Bagavandoss et al., 1998 characterized the expression of SPARC in postovulatory preluteal follicles and corpus luteum of hormone-primed immature rats. By indirect immunofluorescence with specific antibodies, SPARC was found in the cytoplasm of granulosa cells and thecal cells of preluteal follicles, in connective tissue cells of the ovarian interstitium, and in the oocyte nucleus. Furthermore, expression of SPARC messenger RNA (mRNA) was examined within ovine corpus luteum (CL) collected on days 3, 7, 10, 13, and 16 post estrus, and within pools of purified small and large luteal cells by Northern and dot blot analysis (Smith et al., 1996). Amounts of SPARC mRNA increased during the early luteal phase, peaked by day 7 and subsequently declined on days 10 and 13. SPARC mRNA content was significantly higher in the small than in the large cells. In situ hybridization showed that SPARC mRNA was localized to the thecal layer of Graafian follicles and to day 3 and day 10 CL. Within CL, immunohistochemistry indicated that SPARC protein was associated with small luteal cells but not with large cells. This specific localization to small cells was confirmed by
colocalization of SPARC with 3 beta-hydroxysteroid dehydrogenase.
Follicle stages
Antral, Preovulatory, Corpus luteum
Comment
SPARC has been reported to be markedly down-regulated in ovarian carcinomas relative to the normal surface epithelium and has been suggested to act as a tumor suppressor in ovarian cancer.

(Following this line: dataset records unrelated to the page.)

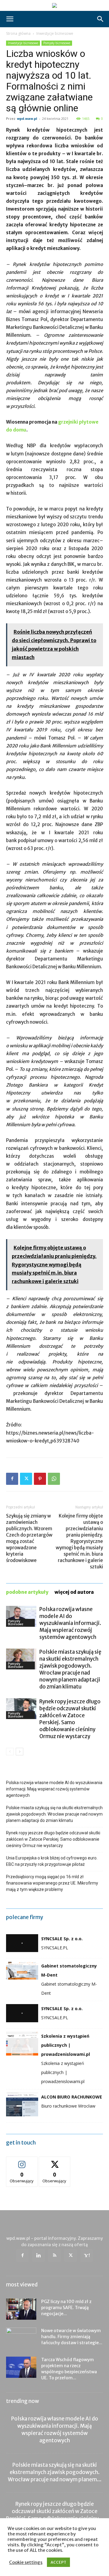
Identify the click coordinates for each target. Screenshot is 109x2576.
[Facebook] (12, 1479)
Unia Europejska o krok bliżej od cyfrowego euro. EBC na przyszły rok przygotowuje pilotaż (51, 1861)
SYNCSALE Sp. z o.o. (62, 1938)
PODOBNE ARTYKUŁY (27, 1592)
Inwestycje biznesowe (54, 33)
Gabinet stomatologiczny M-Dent (69, 1970)
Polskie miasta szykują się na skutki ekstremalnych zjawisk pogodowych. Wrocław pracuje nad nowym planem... (54, 2472)
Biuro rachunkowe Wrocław (68, 2106)
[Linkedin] (38, 2255)
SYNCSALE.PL (54, 1948)
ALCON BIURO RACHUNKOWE (71, 2097)
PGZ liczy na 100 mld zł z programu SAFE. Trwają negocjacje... (66, 2307)
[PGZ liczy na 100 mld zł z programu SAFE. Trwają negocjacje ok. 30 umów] (21, 2309)
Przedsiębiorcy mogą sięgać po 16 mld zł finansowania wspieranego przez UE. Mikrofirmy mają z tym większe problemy (52, 1883)
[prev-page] (10, 1751)
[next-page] (19, 1751)
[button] (9, 19)
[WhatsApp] (54, 1479)
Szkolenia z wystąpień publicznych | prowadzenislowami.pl (65, 2045)
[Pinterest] (40, 1479)
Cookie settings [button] (25, 2562)
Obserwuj (22, 2161)
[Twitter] (26, 1479)
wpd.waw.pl (27, 118)
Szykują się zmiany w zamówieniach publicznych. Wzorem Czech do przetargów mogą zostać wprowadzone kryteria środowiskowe (29, 1538)
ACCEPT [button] (58, 2562)
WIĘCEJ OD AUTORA (74, 1592)
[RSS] (54, 2255)
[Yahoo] (87, 2255)
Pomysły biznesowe (56, 43)
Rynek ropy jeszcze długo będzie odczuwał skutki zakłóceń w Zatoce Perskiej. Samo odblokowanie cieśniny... (54, 2511)
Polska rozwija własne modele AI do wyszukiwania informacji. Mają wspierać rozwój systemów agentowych (70, 1623)
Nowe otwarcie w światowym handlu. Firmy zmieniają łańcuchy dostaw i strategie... (71, 2336)
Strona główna (18, 33)
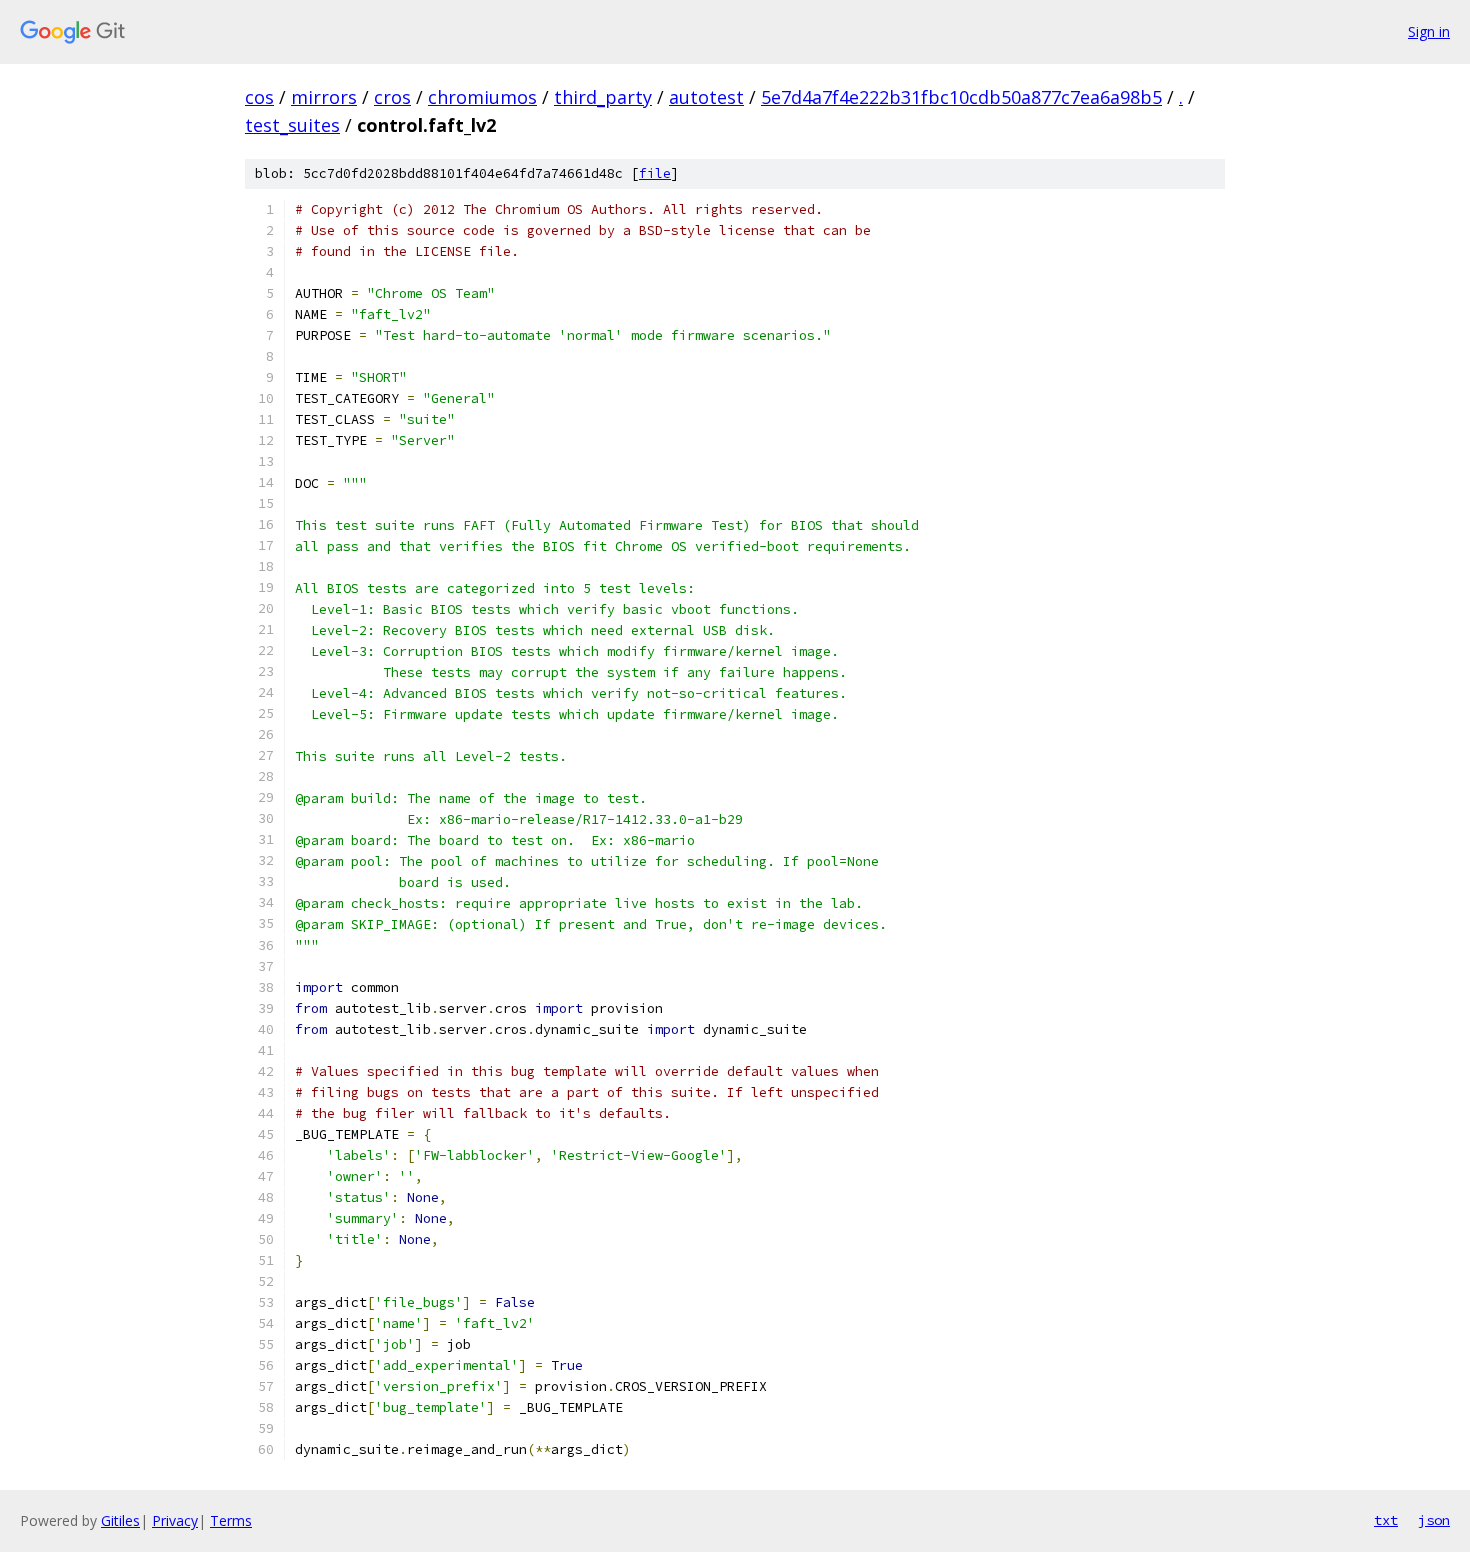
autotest (706, 97)
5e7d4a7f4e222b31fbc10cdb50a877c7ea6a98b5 (961, 97)
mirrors (324, 97)
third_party (603, 97)
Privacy (175, 1520)
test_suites (292, 125)
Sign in (1429, 31)
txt (1386, 1520)
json (1434, 1520)
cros (392, 97)
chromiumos (482, 97)
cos (259, 97)
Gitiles (120, 1520)
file (655, 173)
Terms (231, 1520)
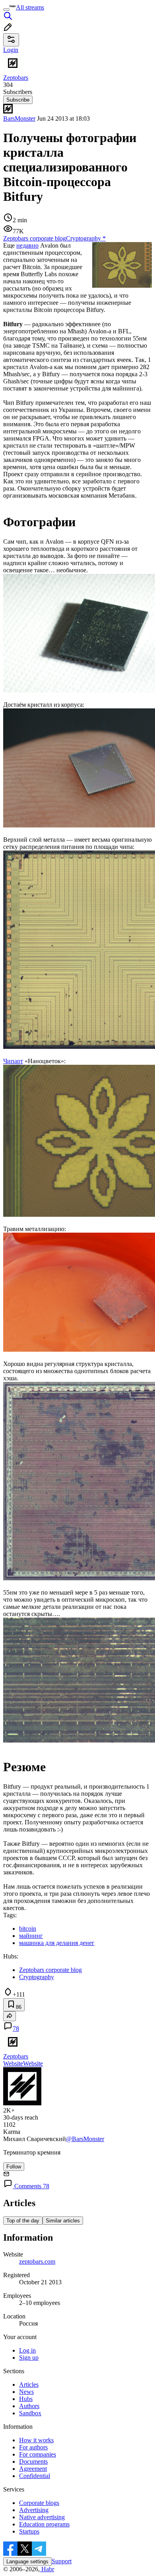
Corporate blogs (39, 2502)
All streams (30, 7)
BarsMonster (19, 118)
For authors (33, 2447)
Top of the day (22, 2221)
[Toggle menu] (6, 9)
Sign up (29, 2357)
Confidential (34, 2475)
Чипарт (13, 1061)
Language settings (27, 2561)
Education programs (44, 2524)
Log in (27, 2350)
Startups (29, 2531)
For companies (37, 2454)
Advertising (33, 2510)
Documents (33, 2461)
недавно (27, 245)
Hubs (26, 2398)
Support (62, 2561)
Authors (29, 2406)
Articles (29, 2384)
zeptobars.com (37, 2261)
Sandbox (30, 2413)
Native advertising (42, 2517)
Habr (47, 2569)
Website (13, 2063)
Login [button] (10, 49)
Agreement (33, 2468)
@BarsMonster (85, 2138)
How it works (36, 2440)
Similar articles (63, 2221)
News (26, 2391)
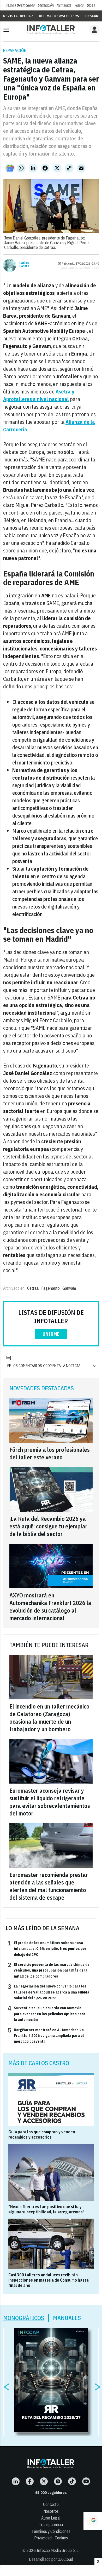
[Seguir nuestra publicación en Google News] (10, 168)
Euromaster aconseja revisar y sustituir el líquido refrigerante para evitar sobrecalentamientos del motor (49, 1802)
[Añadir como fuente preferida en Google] (92, 2521)
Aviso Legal (51, 2518)
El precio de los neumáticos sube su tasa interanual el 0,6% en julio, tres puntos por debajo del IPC (47, 1948)
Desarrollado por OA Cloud (51, 2559)
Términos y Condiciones (51, 2531)
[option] (51, 2380)
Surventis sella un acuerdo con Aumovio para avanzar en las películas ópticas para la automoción (46, 2013)
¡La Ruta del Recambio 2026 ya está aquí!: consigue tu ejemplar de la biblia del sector (48, 1526)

Browm et al. (1999) reported that, in nonmalignant human ovaries, SPARC mRNA expression was restricted to thecal and granulosa cells of vessiculated follicles. Cytoplasmic SPARC immunoreactivity was observed in these compartments, whereas variable SPARC immunostaining was observed in normal surface epithelial cells. In contrast, high-level expression of SPARC mRNA and protein was detected in stroma of ovaries containing malignant tumor cells, particularly at the tumor-stromal interface of the invading tumors. Lower levels and a more diffuse pattern of SPARC mRNA expression were associated with LMP specimens. SPARC mRNA was not expressed by ovarian adenocarcinoma or by surface epithelial cells. Consistent with the in situ hybridization data, SPARC immunoreactivity was found throughout the reactive stroma of specimens containing ovarian carcinoma.